Four ex-governors have been implicated in a money laundering case involving millions of dollars.
Luis Carlos Castillo Cervantes, a naturalized U.S. citizen originally from Mexico, pleaded guilty on Tuesday to a money laundering scheme that helped the former governors launder millions of dollars. He faces up to 20 years in prison on a charge of money laundering related to bank fraud.
The U.S. Attorney’s Office for the Southern District of Texas said Castillo received inflated payments for road contract work for his Mexican asphalt company from the Mexican state governments, then moved those funds into a U.S. bank account held by his U.S. company, Rodmax.
“Mr. Castillo would then pay bribes in the U.S. to the [Mexican] officials,” said Assistant U.S. Attorney Julie Hampton.
The governors are Humberto Moreira and Jorge Juan Torres López of Coahuila, Luis Armando Reynoso Femat of Aguascalientes and Eugenio Hernández Flores of Tamaulipas.

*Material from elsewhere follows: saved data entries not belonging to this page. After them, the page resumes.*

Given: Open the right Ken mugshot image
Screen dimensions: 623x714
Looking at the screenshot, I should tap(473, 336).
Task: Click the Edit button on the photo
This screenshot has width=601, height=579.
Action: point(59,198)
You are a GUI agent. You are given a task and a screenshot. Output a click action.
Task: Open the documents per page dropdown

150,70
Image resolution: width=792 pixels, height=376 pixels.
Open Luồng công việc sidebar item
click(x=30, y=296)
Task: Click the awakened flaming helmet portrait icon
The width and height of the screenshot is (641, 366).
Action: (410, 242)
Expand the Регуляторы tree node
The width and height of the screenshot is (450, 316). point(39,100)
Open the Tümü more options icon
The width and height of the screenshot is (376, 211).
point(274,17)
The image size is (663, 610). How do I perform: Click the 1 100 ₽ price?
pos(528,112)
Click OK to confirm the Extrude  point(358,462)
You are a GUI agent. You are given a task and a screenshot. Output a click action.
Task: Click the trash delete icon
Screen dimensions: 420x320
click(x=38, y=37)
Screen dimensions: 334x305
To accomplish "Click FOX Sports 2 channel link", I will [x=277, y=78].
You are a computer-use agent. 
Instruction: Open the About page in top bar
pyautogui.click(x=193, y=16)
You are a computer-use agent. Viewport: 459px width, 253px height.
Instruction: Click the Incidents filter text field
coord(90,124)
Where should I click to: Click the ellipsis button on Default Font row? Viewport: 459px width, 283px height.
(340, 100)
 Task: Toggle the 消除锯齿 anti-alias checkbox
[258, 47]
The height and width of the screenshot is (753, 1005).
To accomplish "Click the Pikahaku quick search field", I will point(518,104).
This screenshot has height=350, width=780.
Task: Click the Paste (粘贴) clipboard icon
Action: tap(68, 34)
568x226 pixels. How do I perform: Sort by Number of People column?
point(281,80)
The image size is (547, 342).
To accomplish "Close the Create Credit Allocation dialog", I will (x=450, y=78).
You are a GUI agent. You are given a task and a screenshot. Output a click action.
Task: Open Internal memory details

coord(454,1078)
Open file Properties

A resident of Mission, Texas, Castillo had also been accused of fraud against the McAllen-based banks J.P. Morgan Chase and International, charges that were dismissed after his guilty plea.
The money laundering charge enabled the the U.S. government to seize several of Castillo’s assets, including a 2008 Learjet 45XR business jet, while procedures are under way to seize an additional US $36 million.
Some of the Mexican politicians linked to Castillo have already been linked to irregular dealings in the United States.
Moreira has been under investigation for money laundering and receiving bribes from the criminal organization Los Zetas.
Both Torres, from Coahuila, and Hernández, from Tamaulipas, are being prosecuted in Corpus Christi, Texas, for federal crimes, while Torres also faces money laundering charges.
While Reynoso has not been charged, his son was accused of money laundering in 2004. During that trial, $2 million worth of properties were seized by U.S. authorities.
Castillo is the latest person to be arrested in south Texas as part of an investigation into allegations that politicians and businessmen from Mexico laundered tens of millions of dollars in bribe money in San Antonio and across the state.